About four years ago, St. Bonaventure’s basketball team made it to the NCAA Tournament and played its first game in Dallas, Texas.  I packed up my youngest son and we drove from Memphis to catch the game.  Before the game, a large outdoor bar and restaurant became the designated pre-game meeting area for Bona fans as well as fans of other schools playing at the arena.  Although we were well over 1,000 miles from St. Bonaventure, New York, students and alumni well- represented the school.  My son kept asking if I knew these other folks in Bonaventure shirts as it appeared to him that we were long lost friends.  While we may not have met previously, we were indeed old friends.  Side note.  The bar ran out of beer and it was not the Texas Tech, TCU or Florida fans who drank the place dry.

Not only do you get to know so many others when attending a smaller university, you get to know your professors and they get to know you.  I am some thirty years removed from my time at Bonas and I remain in touch with some professors – at least those who have not yet retired.  We have become friends over the decades.  I travel back to assist with moot court competitions and gladly assist however I can do so.

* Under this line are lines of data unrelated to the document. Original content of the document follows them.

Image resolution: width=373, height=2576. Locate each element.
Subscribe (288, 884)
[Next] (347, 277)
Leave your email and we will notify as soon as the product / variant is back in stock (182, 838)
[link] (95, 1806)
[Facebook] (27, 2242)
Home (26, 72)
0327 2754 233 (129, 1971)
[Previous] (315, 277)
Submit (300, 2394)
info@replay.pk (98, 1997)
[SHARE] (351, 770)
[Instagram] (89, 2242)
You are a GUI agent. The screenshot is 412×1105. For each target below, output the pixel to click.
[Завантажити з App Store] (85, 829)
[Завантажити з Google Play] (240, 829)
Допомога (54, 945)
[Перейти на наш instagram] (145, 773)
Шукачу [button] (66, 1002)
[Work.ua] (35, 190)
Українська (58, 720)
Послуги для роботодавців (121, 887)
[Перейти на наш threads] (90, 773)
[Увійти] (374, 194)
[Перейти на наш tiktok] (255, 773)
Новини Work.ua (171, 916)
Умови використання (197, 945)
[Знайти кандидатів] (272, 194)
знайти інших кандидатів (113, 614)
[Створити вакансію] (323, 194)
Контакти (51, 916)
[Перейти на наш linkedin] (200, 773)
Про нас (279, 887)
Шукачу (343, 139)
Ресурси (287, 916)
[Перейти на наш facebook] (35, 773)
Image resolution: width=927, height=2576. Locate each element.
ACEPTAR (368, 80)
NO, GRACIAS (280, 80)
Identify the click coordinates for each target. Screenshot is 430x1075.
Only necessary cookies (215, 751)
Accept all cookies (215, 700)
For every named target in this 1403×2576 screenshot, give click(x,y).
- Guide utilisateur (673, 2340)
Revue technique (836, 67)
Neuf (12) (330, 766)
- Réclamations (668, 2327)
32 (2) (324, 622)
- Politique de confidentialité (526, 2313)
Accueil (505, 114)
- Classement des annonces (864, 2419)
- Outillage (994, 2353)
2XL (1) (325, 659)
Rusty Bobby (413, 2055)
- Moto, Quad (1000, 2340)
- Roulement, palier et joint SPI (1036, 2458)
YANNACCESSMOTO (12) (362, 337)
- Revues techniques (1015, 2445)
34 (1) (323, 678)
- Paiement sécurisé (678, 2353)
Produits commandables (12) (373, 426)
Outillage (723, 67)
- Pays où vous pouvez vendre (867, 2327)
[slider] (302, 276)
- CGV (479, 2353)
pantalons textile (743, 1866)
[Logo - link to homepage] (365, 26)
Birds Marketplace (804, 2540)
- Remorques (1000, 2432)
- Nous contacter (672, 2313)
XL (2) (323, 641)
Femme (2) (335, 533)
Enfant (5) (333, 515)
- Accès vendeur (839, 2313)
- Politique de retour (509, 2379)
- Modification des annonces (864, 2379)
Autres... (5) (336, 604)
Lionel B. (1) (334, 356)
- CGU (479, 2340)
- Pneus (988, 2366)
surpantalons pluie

While at St. Bonaventure, a few of us took a road trip to Michigan State University to visit my friend from high school.  We met up with my buddy when he was getting out of an Economics class.  He was exiting an auditorium with his fellow 150 or so classmates.  I was taking an Economics course that same semester, using the same textbook, but with a class size of about 15 students.  I had to explain to my Economics professor that I would miss Friday’s class because of the planned road trip to Michigan State.  If you did not make it to class at Bonaventure, it was easily noted by the professor.  You instantly became part of the fabric of the community.

A larger university setting offers tremendous benefits.  Some of those opportunities could never be available at smaller institutions.  Nonetheless, some of these smaller schools offer comradery and bonds which only grow stronger over time.  You share experiences on and off campus which all the students experience.  You graduate with a sense of self; a sense of place; and a sense of belonging.  You will forever belong to that community.  It remains special, in part, precisely because it is small and the school remains so dedicated to its mission.  

So, I am on board in rooting for the Peacocks.  They are fun to watch and they clearly enjoy playing with each other.  In any classic David versus Goliath story, nobody roots for Goliath.  Goliath has all the advantages.  Goliath holds all the resources and is even expected to easily dismiss any would be giant slayer.  When Goliath triumphs – as is typically the case – we respond with: “Oh, of course, no one could beat Goliath under these circumstances, especially not little David.”

Then, at rare times, David squeezes out a victory.  So far, the Peacocks have two victories and look to slay more giants before they are done.  Good luck to the Peacocks on behalf of all the smaller colleges and universities with equally insane alumni.  And if Lady Luck is not on your side, show ‘em some Jersey Attitude.  After this weekend, perhaps the St. Peter’s fans can cross the Hudson to Madison Square Garden to root for St. Bonaventure who just reached the Final Four of the NIT Tournament!  Let’s hope they all keep playing!